### [EXERCISE DESCRIPTION]
What do you get if you return the lines of the listing below verbatim, starting with the line that contains "You are a computer-use agent. Viewport: 1144px" and going on through the line that contains "tap(765, 347)"?

### [MATERIAL FOR THIS TASK]

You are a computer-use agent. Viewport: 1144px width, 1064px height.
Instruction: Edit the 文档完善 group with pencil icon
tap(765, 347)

---

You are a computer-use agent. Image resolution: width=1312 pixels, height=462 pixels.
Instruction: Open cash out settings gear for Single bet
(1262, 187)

### [EXERCISE RESPONSE]
You are a computer-use agent. Viewport: 1144px width, 1064px height.
Instruction: Edit the 文档完善 group with pencil icon
tap(765, 347)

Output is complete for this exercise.